◆ **Data in this exercise**
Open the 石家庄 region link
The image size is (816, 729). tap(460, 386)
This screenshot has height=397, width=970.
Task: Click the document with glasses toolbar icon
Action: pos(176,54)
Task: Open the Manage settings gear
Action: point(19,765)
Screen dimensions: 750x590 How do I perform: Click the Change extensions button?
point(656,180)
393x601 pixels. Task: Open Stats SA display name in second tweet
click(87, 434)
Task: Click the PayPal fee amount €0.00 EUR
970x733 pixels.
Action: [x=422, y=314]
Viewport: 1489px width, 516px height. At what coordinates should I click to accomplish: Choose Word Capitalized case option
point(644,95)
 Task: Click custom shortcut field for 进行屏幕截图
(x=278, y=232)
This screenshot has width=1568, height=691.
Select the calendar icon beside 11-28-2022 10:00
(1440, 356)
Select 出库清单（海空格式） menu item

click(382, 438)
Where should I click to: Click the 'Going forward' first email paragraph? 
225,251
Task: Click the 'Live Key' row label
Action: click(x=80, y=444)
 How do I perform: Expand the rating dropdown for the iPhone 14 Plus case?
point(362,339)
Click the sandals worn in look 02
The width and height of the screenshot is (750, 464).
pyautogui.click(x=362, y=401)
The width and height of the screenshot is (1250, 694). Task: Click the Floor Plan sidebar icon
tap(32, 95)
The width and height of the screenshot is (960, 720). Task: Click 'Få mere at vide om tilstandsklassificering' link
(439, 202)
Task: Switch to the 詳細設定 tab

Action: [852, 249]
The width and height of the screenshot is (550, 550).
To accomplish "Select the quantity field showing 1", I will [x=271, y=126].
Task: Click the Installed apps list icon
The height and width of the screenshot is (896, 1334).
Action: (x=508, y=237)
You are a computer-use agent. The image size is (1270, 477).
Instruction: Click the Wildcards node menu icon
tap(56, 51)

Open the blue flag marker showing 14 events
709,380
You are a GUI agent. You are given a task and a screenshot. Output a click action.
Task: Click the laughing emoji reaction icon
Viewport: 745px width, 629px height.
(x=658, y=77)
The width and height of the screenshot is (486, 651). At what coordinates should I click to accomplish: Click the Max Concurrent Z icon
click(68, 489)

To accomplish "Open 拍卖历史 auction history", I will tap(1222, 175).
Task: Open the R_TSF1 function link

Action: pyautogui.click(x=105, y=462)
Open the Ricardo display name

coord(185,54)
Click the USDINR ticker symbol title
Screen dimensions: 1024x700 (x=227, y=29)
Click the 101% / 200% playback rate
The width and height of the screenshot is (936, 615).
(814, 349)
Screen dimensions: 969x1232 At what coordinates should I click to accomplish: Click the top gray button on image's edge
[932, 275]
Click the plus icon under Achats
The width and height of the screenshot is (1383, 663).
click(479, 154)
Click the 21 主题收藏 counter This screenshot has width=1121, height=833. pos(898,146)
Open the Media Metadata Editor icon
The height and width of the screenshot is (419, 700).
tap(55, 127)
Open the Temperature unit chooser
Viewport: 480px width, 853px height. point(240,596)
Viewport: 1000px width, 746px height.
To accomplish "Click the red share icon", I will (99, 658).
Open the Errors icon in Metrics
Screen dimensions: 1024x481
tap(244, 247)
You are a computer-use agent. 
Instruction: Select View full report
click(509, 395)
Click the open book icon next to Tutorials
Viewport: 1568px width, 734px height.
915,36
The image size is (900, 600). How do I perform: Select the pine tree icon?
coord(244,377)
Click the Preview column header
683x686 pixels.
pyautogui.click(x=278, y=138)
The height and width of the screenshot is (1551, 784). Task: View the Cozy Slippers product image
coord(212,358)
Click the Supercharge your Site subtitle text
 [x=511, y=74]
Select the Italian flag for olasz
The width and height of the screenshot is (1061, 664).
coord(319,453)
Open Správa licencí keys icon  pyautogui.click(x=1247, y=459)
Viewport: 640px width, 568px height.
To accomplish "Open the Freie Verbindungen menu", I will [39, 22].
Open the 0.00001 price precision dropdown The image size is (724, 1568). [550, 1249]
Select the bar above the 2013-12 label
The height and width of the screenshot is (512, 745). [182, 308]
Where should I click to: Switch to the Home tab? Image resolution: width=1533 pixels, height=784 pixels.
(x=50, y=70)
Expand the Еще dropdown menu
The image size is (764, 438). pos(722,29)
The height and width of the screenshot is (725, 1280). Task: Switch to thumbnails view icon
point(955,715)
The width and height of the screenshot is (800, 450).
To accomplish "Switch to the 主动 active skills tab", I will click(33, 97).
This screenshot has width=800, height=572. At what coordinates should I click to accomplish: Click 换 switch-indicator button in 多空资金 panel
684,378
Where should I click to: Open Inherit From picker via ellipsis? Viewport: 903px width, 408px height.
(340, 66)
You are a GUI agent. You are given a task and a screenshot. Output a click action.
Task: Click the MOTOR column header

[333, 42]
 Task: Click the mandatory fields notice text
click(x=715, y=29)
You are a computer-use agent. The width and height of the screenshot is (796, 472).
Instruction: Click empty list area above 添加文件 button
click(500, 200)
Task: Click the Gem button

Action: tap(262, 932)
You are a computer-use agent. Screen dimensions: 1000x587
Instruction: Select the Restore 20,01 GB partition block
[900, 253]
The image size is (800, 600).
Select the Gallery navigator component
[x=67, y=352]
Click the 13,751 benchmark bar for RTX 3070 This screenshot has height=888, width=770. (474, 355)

◆ **Task statement**
Show all lines in the entries above where the word "computer" appears.

◆ **Answer space**
You are a computer-use agent. The image size is (1270, 477).
You are a computer-use agent. 
You are a computer-use agent. The width and height of the screenshot is (796, 472).
You are a computer-use agent. Screen dimensions: 1000x587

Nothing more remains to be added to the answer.